Crash!

Slam!

"HO-HO-HO!"

Bang!

"Carter, DUCK!" Whoosh!

"Oh, for the love of…."

"Jingle bells, jingle bells, jingle all the…."

BOOM!

Finally, blessedly, the only sounds echoing in the large, warehouse like workroom was the harsh sound of Sheriff Jack Carter and Deputy Jo Lupo's breathing. Jo lay sprawled in a large pile of fake snow that smelled weirdly of fake pine while Jack had red, green and silver ribbons tangled around his arms and legs. Both were bruised, singed and really annoyed.

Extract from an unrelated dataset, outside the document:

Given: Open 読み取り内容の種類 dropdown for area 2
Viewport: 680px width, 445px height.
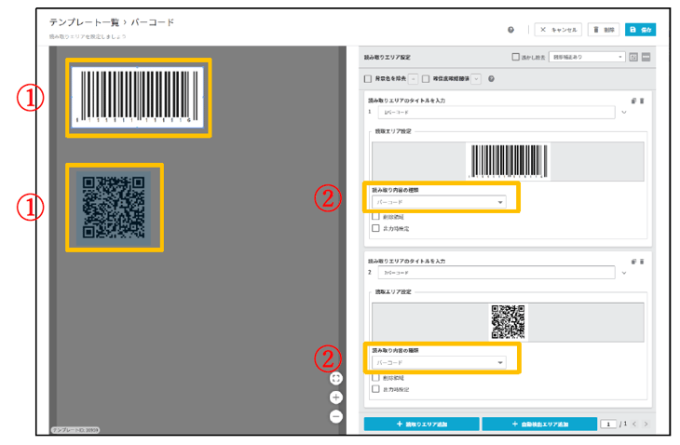Looking at the screenshot, I should (438, 362).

After a moment to regroup, Jack rolled his head to the side to regard his partner. "Next time someone around here decides it'd be a good idea to build robotic Santa's Elves, I say we let them deal with the carnage," he groaned, then shifted his weight and pulled a wooden mallet out from under his back.

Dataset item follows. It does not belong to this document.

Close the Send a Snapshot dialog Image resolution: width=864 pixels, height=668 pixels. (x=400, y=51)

"If we did that, the town would be rubble in less than a day," she replied, heaving herself up onto her elbows to look around at the wreckage of the building. They had chased the seemingly possessed trio of Robo-Elves across half the town before cornering them and if this was an indication of what their trail was going to look like, there were going to be a lot of pissed of folks.

Jack was still staring at her. "You have candy canes in your hair," he informed her, causing Jo to touch the sticky candy that was tangled in her hair.

"Eww," she commented, trying to remover her hand from her head without tearing at ay hair. "How're those hot cocoa burns?"

One of the Robo-Elves had sprayed Jack's torso with steaming hot chocolate and he knew the skin was scalded underneath his uniform shirt. "Not very comfortable," he mumbled, marshalling his strength and levering himself upright. Gingerly, he opened a few buttons and peeped at the reddened flesh of his stomach. "Oh, that's gonna feel nice in the morning."

Jo was about to offer an opinion, when one of the Robo-Elves surged up and croaked, "HO-HO-…"

The last HO was cut off by two bullets, one from each of the officer's side arms.

Before the echo of the twin discharges even had a chance to fade, Allison Blake's voice sounded from the radio clipped to Jack's uniform. "Carter, if you're finished with those elves, Fargo says there's a slight issue out at Twelliger's farm."

"Twelliger," Jack said, then looked over at Jo, "isn't he the guy…"

"Trying to genetically engineer rapid growth evergreens," Jo moaned, rubbing her face wearily, then muttering, "Damn."

Heaving a tired sigh, Jack said, "Bah Humbug."